The very notion that hospitals can decide what kind of care they will provide based on their religious affiliation is ensconced in federal law; shortly after Roe v. Wade was handed down, Congress passed a broadly worded “conscience clause” prohibiting public officials from requiring doctors or institutions who receive government funds to perform abortion or sterilization procedures if they object on moral grounds. Since then, virtually all of the states have enacted some kind of conscience clause legislation—Michigan allows both individual providers and institutions to refuse to provide abortion—and the federal government’s protections on the religious right of refusal have only expanded.
Although federal and state law imparts wide discretion to religiously affiliated health care providers, Catholics are not of one mind about when an abortion is justified; there’s considerable debate among ethicists about how far the right of refusal should go. Julie Hanlon Rubio, a professor of Christian ethics at St. Louis University, a Jesuit institution, says that many moral theologians were disturbed by Olmsted’s condemnation of the Arizona hospital’s decision, which the Catholic Health Association—an umbrella organization comprising more than 600 hospitals—concluded was an appropriate application of the USCCB’s directives. But she adds that she and her colleagues were startled, in part because his action was so extreme. “In cases where both lives are threatened, there’s no way to save both, and the operation that will save the mother will result in the baby’s death, that seems morally justified,” she says. “In some cases, a bishop might overstep boundaries. But it’s not typical to have that kind of intervention.”
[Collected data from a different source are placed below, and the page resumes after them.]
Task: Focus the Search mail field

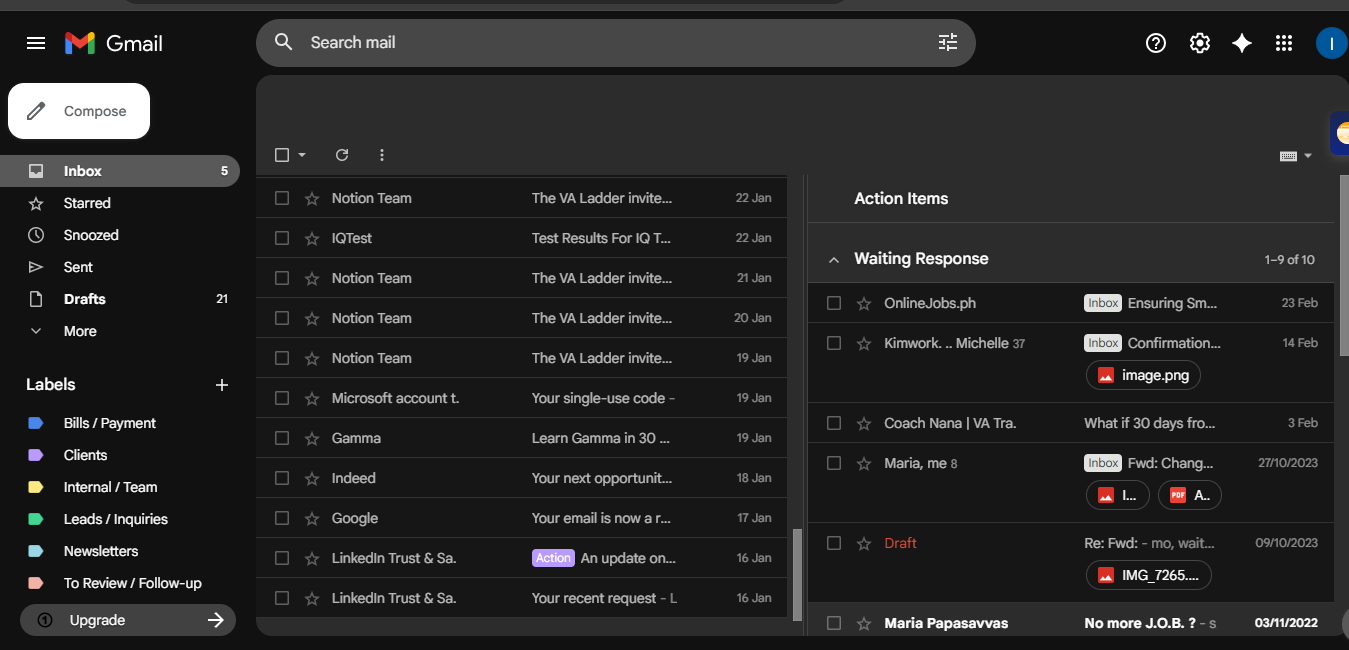Action: click(x=600, y=42)
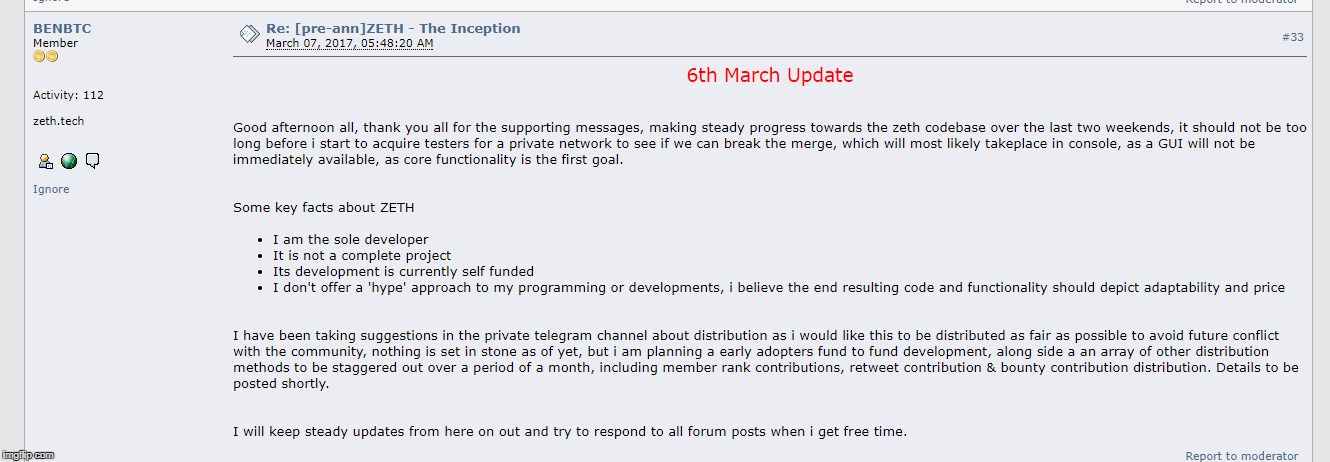Click the second gold member rank coin
Viewport: 1330px width, 462px height.
click(52, 57)
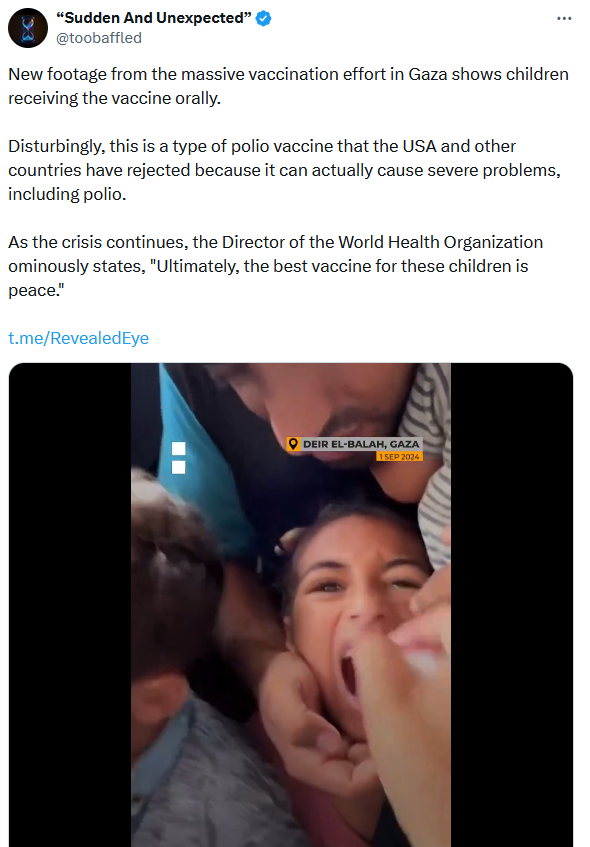Click the left black letterbox area of video
The image size is (590, 847).
pos(70,605)
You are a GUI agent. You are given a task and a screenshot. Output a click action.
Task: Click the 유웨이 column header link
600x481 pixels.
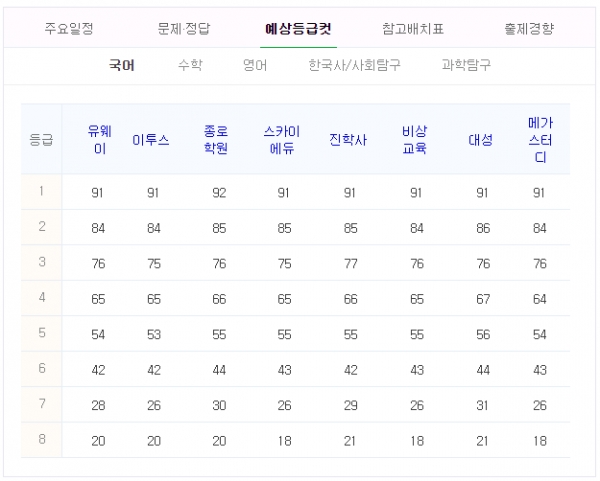(97, 139)
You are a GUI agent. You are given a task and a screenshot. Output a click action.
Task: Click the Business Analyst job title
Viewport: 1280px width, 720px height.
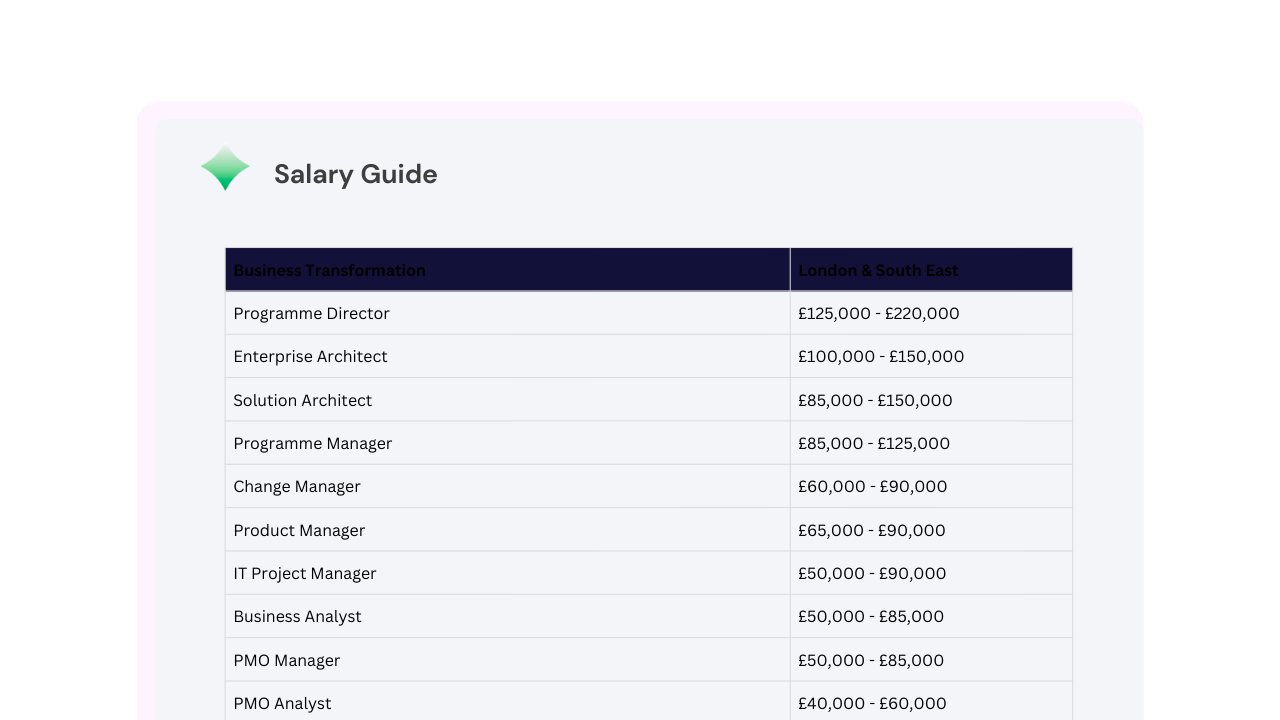[x=297, y=616]
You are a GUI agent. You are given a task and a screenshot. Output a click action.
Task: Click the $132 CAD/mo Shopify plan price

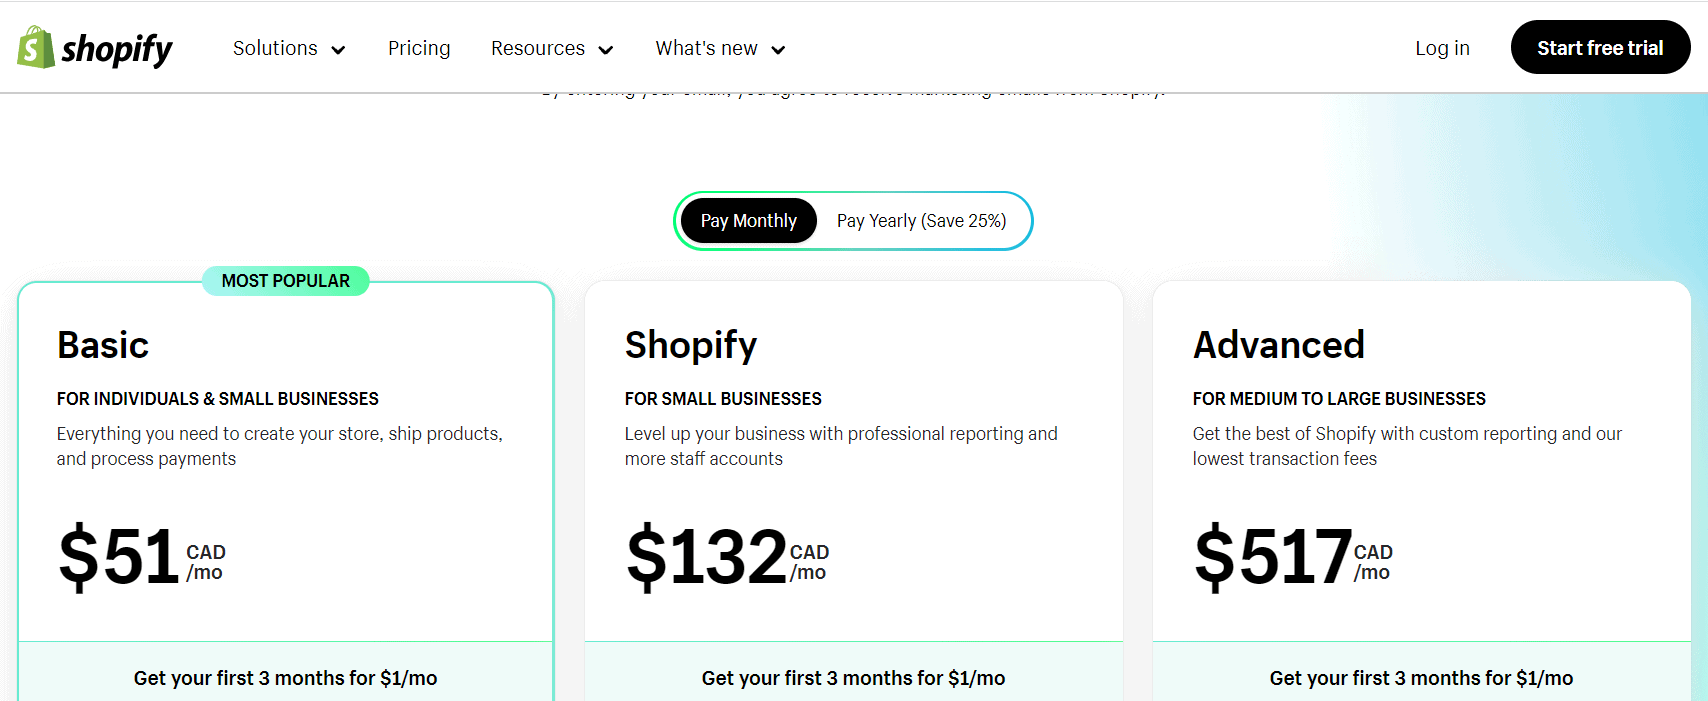tap(727, 557)
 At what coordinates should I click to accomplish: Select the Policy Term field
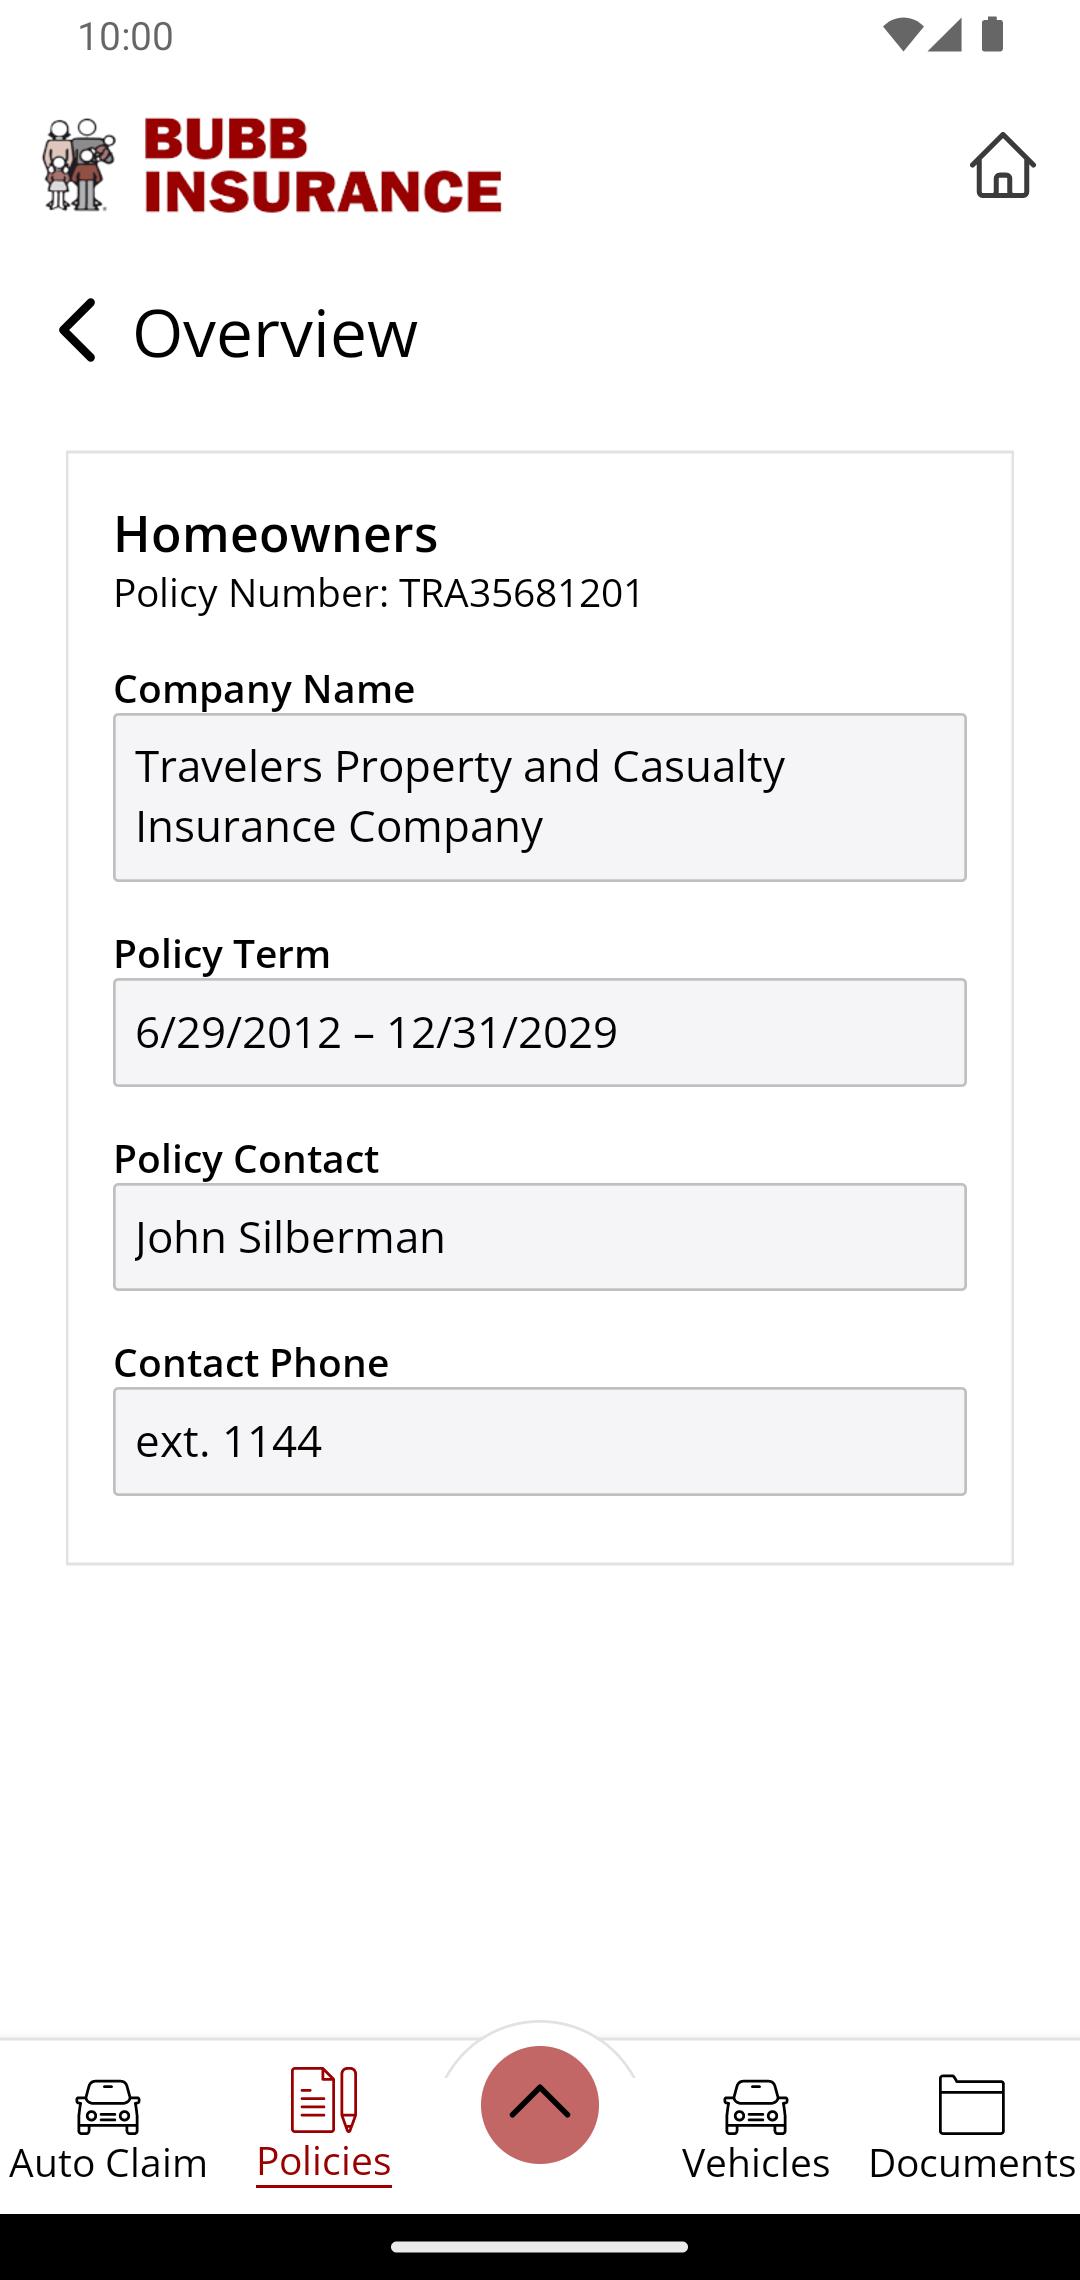[x=540, y=1032]
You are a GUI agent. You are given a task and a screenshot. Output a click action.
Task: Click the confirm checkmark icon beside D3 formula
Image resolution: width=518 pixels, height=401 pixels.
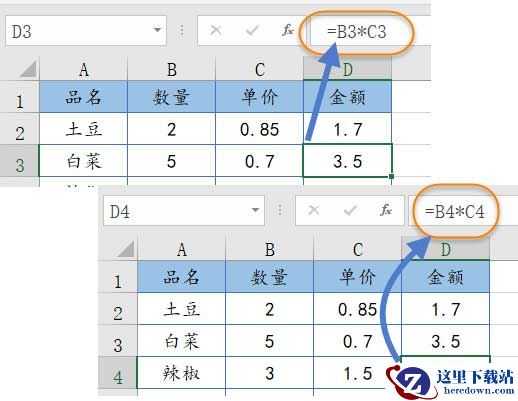[252, 31]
Regardless of the suit’s efficacy as a legal strategy, Means’s story doesn’t reflect well on the Catholic bishops and the growing Catholic health system. “It’s hard for people to grasp how abortion is related to miscarriage or emergency obstetric care, but having real cases brings it home,” Freedman says.
But the heart of the ACLU’s complaint seems to be less about the directives themselves than the government’s broad protections for conscientious refusal, which provides the legal justification for the guidelines in the first place. It’s hard to argue that the USCCB shouldn’t tell Catholic hospitals to follow Catholic teachings when U.S. law allows so much leeway for individual health care providers’ religious beliefs, and explicitly counts institutions among those individuals. If Means’s treatment at Mercy Health Partners was substandard, it’s trickier to pin the blame on the directives than on bad interpretations from the hospital or the provider—or simple medical malpractice.
Efforts to paint broad-strokes portraits of Catholics as uniformly hostile to women’s rights don’t sit well with Rubio. But she understands why organizations like the ACLU would be anxious about the potential for the doctors or staff of a Catholic hospital to misunderstand the directives—or for bishops to use them too aggressively. “Obviously there have to be limits to religious liberty. We can’t allow faith to be a trump card for law,” she says. “But if people think Catholics are insensitive to this issue, that’s not the case. Nobody wants women to die.”